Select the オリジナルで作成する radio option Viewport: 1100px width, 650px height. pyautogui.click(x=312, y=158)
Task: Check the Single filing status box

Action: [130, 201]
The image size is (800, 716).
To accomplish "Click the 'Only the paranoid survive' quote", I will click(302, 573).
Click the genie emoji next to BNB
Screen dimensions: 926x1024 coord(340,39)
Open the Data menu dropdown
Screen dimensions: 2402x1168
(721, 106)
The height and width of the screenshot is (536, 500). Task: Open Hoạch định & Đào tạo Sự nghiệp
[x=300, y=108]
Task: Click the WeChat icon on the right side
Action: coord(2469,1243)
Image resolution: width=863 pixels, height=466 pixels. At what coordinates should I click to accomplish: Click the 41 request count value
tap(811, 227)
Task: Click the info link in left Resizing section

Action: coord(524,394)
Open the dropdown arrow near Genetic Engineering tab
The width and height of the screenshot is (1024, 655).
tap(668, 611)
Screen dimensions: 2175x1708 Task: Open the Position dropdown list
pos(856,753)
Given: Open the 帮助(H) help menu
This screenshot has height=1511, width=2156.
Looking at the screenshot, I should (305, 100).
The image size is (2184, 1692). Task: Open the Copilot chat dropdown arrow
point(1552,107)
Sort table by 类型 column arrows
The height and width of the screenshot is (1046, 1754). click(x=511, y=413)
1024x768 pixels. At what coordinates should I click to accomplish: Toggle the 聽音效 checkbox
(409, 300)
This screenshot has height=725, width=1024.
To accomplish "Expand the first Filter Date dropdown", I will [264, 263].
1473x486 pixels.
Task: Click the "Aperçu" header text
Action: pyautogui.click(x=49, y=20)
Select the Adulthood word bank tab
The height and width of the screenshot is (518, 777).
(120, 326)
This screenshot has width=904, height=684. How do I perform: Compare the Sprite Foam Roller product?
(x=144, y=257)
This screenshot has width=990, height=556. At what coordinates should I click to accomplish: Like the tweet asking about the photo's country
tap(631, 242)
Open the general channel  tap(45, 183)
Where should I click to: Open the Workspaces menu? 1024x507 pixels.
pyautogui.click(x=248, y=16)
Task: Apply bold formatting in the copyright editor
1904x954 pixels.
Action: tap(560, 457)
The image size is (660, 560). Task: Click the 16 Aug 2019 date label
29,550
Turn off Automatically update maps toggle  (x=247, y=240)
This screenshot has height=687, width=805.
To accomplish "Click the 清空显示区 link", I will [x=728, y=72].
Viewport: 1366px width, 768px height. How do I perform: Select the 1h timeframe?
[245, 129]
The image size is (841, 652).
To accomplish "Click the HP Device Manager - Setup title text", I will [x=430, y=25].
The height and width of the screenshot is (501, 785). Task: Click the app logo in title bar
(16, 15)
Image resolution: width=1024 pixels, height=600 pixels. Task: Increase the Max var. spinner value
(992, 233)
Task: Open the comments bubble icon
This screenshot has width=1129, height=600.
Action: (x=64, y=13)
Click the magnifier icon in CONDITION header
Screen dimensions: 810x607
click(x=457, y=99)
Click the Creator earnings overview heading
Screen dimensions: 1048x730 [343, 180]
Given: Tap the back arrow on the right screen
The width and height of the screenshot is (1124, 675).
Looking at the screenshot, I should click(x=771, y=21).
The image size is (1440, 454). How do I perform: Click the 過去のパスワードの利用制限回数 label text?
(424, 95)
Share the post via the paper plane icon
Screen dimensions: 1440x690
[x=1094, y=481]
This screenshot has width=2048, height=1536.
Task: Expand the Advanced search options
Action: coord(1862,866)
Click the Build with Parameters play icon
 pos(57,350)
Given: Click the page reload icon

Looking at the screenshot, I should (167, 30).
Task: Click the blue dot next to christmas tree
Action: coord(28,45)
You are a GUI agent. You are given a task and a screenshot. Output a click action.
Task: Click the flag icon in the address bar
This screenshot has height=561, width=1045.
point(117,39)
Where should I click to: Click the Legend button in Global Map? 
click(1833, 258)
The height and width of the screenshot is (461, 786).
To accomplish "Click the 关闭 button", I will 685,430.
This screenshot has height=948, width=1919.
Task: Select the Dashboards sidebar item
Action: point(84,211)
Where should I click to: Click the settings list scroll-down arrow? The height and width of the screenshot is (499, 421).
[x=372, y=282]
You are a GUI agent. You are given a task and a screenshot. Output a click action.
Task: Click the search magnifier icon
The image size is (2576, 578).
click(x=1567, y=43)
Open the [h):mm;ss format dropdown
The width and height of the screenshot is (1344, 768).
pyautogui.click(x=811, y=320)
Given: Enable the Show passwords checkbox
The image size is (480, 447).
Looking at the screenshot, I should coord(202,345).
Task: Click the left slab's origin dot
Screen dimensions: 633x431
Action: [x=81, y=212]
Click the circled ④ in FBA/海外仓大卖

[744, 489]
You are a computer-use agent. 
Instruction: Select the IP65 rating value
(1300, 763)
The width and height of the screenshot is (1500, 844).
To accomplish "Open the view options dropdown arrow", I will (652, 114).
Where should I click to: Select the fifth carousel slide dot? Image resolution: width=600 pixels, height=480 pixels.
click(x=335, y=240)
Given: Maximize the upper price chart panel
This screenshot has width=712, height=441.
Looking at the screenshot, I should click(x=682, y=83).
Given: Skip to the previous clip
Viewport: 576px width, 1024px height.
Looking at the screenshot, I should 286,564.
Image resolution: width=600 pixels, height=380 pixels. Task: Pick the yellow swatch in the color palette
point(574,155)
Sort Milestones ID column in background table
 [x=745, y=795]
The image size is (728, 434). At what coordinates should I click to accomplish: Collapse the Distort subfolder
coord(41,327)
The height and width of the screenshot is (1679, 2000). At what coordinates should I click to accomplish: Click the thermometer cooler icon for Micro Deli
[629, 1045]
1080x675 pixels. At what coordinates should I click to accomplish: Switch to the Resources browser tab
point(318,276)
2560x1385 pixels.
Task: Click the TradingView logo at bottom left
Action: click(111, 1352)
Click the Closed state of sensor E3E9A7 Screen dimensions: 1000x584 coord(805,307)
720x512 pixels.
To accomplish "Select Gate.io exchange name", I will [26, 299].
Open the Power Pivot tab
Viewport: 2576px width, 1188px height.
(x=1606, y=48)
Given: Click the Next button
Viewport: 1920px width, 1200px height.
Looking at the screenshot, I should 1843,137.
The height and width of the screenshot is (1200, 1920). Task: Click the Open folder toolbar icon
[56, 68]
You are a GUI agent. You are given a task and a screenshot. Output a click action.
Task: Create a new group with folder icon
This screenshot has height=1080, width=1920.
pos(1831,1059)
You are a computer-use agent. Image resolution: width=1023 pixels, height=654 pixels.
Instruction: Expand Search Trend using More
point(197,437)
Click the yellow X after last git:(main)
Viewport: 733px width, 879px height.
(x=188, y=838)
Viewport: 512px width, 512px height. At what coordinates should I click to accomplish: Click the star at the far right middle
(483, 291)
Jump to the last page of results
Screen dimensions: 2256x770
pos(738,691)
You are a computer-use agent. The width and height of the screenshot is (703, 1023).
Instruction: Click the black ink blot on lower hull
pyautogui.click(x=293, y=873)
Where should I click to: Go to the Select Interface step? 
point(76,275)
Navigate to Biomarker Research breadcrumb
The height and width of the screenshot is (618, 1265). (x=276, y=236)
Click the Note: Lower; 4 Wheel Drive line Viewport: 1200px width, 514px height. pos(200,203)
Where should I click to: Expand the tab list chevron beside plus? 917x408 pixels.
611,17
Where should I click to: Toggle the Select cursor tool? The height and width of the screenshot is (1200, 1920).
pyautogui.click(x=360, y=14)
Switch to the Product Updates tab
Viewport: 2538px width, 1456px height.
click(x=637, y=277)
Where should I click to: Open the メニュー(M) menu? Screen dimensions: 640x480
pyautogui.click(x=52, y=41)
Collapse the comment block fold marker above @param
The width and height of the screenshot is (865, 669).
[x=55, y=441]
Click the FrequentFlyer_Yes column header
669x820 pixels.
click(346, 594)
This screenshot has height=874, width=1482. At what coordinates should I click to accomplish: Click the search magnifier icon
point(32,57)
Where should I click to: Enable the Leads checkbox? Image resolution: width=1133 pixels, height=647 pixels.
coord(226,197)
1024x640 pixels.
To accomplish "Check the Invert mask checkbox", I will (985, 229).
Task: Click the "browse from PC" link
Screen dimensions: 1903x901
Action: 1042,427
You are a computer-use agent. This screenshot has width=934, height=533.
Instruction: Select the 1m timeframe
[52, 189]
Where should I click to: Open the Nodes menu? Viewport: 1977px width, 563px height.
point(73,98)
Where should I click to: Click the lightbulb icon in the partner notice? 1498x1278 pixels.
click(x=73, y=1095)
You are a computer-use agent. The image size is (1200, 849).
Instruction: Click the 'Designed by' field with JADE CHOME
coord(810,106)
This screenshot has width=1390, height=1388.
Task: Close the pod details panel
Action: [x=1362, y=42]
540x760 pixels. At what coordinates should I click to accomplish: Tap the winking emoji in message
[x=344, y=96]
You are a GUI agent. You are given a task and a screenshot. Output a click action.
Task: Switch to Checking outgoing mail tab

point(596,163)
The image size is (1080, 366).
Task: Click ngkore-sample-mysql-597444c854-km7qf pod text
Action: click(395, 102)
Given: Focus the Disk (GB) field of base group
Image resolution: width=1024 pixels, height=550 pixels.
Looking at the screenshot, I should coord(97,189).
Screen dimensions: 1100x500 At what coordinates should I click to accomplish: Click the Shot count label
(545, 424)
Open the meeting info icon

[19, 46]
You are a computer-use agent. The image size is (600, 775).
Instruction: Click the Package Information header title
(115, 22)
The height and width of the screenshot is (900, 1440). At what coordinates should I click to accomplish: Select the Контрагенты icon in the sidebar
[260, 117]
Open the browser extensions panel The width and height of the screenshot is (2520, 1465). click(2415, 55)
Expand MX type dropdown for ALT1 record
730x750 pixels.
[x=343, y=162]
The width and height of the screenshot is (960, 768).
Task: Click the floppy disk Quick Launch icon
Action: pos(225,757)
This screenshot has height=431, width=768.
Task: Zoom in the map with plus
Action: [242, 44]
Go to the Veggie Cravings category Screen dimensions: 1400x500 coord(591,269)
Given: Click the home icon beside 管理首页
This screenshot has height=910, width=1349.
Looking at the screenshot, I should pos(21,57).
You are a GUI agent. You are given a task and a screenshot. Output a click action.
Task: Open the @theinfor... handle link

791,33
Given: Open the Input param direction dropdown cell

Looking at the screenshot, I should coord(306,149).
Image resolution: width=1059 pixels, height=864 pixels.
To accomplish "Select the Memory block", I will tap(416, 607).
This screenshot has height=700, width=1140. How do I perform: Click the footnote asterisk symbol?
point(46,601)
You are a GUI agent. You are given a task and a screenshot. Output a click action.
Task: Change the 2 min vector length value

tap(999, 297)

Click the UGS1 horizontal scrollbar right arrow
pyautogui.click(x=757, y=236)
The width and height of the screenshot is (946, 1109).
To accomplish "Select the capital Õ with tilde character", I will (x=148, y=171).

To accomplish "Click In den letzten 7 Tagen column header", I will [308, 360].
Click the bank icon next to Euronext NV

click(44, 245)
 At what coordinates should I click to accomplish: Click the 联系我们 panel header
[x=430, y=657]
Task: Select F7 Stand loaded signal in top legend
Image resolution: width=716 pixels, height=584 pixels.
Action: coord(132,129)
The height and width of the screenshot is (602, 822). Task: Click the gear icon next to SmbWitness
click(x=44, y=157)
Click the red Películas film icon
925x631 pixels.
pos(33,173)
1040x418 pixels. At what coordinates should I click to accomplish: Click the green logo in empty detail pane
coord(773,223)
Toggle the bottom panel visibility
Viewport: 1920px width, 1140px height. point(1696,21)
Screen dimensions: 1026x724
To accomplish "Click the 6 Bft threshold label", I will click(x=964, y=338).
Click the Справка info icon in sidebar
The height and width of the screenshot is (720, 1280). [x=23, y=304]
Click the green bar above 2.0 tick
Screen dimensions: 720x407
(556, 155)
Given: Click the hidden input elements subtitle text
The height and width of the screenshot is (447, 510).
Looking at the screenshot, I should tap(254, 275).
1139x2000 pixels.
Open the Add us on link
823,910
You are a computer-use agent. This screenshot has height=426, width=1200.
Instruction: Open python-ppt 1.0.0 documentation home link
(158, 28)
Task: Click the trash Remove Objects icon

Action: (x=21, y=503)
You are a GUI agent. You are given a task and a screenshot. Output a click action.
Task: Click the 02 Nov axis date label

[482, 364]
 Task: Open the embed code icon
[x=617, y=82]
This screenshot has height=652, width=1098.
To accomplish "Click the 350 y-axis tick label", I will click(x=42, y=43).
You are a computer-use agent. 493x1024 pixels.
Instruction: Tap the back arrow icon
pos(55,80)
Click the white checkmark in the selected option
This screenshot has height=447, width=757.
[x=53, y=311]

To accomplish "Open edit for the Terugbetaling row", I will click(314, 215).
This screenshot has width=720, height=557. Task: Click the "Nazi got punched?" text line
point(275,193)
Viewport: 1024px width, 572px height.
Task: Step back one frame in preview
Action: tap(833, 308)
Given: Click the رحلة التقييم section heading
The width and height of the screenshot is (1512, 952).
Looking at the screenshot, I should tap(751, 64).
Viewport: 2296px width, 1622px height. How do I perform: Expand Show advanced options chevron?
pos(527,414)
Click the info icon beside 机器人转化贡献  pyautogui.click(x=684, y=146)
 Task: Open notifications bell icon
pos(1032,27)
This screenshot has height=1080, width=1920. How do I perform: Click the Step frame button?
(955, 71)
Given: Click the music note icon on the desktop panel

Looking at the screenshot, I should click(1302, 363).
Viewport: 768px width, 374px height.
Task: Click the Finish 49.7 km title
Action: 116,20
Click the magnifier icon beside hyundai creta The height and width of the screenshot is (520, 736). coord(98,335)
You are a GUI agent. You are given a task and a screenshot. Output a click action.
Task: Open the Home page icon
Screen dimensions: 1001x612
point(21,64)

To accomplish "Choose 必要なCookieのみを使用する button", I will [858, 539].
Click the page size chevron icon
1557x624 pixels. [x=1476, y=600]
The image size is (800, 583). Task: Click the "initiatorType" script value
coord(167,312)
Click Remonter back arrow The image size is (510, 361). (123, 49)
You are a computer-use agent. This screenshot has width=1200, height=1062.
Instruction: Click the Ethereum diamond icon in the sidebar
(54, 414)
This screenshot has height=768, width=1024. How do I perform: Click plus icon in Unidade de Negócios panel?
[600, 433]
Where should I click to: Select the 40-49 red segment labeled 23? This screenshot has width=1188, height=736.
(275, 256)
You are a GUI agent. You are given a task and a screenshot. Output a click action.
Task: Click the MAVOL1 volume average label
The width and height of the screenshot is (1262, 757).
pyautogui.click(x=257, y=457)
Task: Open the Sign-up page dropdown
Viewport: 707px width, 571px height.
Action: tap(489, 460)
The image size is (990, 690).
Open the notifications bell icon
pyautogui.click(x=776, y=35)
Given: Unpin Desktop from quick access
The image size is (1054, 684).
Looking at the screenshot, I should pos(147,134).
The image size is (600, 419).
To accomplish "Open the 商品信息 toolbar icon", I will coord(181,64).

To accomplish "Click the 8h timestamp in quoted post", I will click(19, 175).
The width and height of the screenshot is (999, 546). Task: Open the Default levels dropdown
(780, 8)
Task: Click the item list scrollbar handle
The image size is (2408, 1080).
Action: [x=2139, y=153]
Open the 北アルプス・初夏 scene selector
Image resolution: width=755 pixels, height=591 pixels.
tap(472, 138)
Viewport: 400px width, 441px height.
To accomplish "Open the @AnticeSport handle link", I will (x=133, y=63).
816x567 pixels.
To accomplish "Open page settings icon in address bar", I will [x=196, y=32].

▸ **WRITTEN TASK**
Retype the material from the line with "540x760 pixels. At" up to and including the line with "[x=344, y=96]", reproducing each character as it appears.

▸ **RESULT FOR THIS TASK**
540x760 pixels. At what coordinates should I click to accomplish: Tap the winking emoji in message
[x=344, y=96]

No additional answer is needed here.